The available puncturable surface of the vessel wall decisively determines the puncture pattern.
17.2.1 Rope Ladder Puncture
Principle
Regular systematic distribution of punctures all over the suitable vessel wall.
Indication
Long(ish) puncturable stretch. For the reasons mentioned above (Fig. 17.1) puncture sites should vary as much as possible as far as topography and time intervals are concerned. Thus the area used for punctures should include large portions of the total surface area of the AV vessel that may be used for punctures (Fig. 17.4).
Fig. 17.4
Recommended puncture sites using the whole suited surface
These punctures should follow an individual pattern (e.g., Fig. 17.5).
Fig. 17.5
Example for a puncture pattern
17.2.2 Area Puncture
Principle
Even distribution of punctures across a limited area.
Indication
Exclusive indications are:
Only short puncturable segment
Stenosed segment of an AV fistula
Intentional repetitive punctures of a stenosed segment may cause its dilation to allow for its future easier use. Area punctures very often lead to the dilation of the punctured segment.
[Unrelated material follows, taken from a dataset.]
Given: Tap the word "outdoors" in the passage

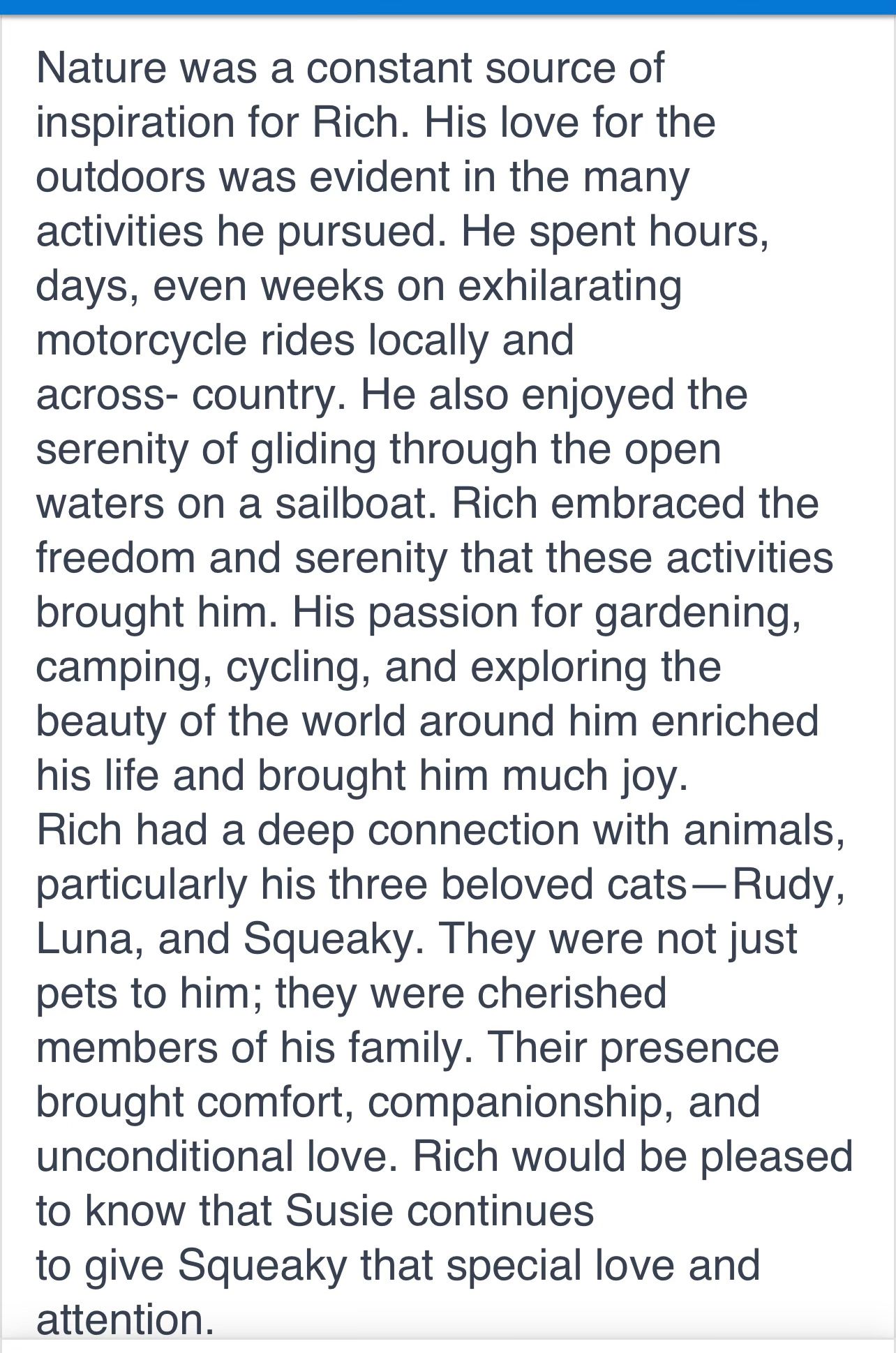Looking at the screenshot, I should tap(121, 177).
17.2.3 Buttonhole Puncture
Principle
Punctures of always the exact same site. There are two distinct forms of buttonhole punctures.
Punctures of the Same Site Not Using a Long Subcutaneous Tunnel
We disapprove of this technique for theoretical and practical reasons.
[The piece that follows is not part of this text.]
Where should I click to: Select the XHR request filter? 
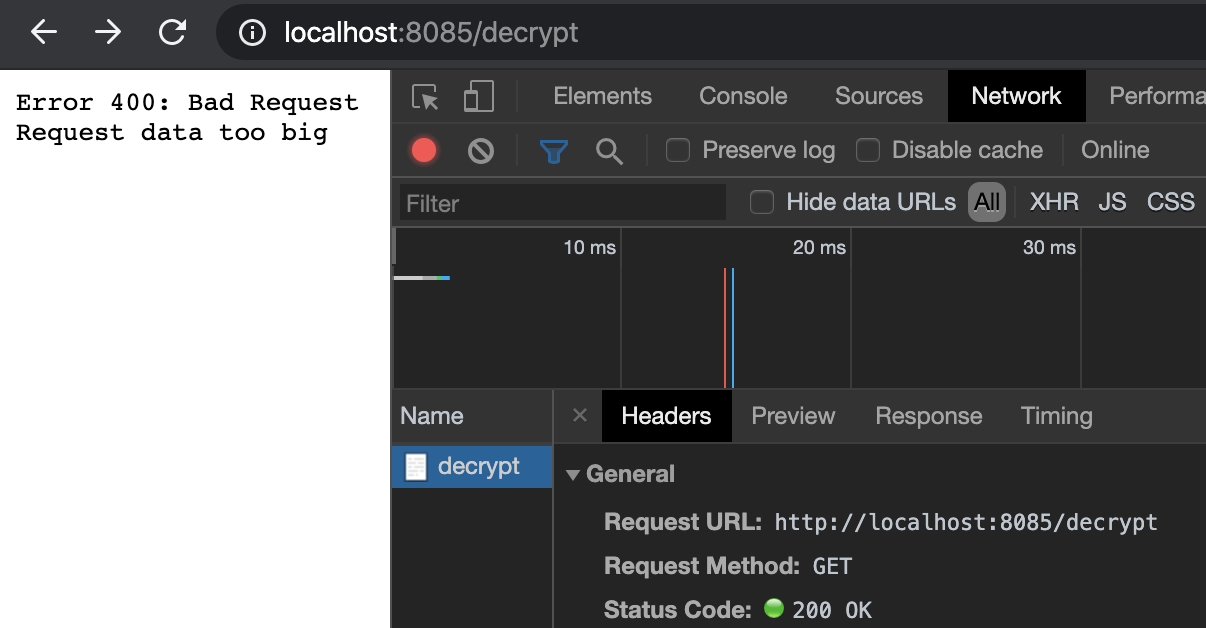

Repetitive punctures of the exact same puncture canal without a long subcutaneous tunnel:
Preclude the occlusion of the canal by connective tissue
Widen the puncture canal (filled with thrombi and closed with slough) with each following puncture
Eventually often lead to a localized inflammation and its possible progression up to a spontaneous perforation (Fig. 17.6a)
Fig. 17.6
(a) Increasing damage to the puncture site after multiple puncturing. (b) Buttonhole punctures. Creation of a long subcutaneous tunnel by repeated puncturing
Indication
In our opinion this technique is only justified under exceptional circumstances. Instead we recommend the speedy creation of a new vascular access if need be.
Punctures of the Same Site Using a Long Subcutaneous Tunnel
Under special circumstances the conscious systematic puncturing of the exact same site with a long subcutaneous tunnel is chosen.
Principle
Creation of a single subcutaneous tunnel by repeated punctures with sharp cannulas over a 3–4-week period (Fig. 17.6b).
Following a routine with:
(a)
Sufficiently long time for disinfection of the puncture site (several minutes).
(b)
Removal of scab with sterile instruments and repeat long disinfection.
(c)
Puncture vessel via the formed track using a (less sharp) blunt cannula.
Indication
Only limited cannulation sites of an AV fistula with sufficient subcutaneous cover.
Contraindication
Alloplastic material (prosthetic AV shunts).
Requirement
Specially trained and motivated staff.
Evaluation
No personal experience. Plausible good results in specialized centers.
17.3 Puncture Technique
Four factors characterize puncture techniques:
The angle of insertion, which also determines the length of the subcutaneous tunnel
The position of the cannula’s aperture
The way a cannula is inserted into the vessel
The direction of puncture in relation to the flow direction
17.3.1 Angle of Insertion
In order to prevent infections, and for better hemostasis, we recommend a subcutaneous tunnel which is as long as possible. Therefore the angle of insertion should be as acute as possible. For this purpose the cannula needs to be sufficiently long (usual available lengths 5–25 mm with 5-mm intervals). The sketch in Fig. 17.7, which was drawn to scale, shows that only an adequately long cannula can create a long subcutaneous tunnel. The internal resistance of a long cannula is higher, though.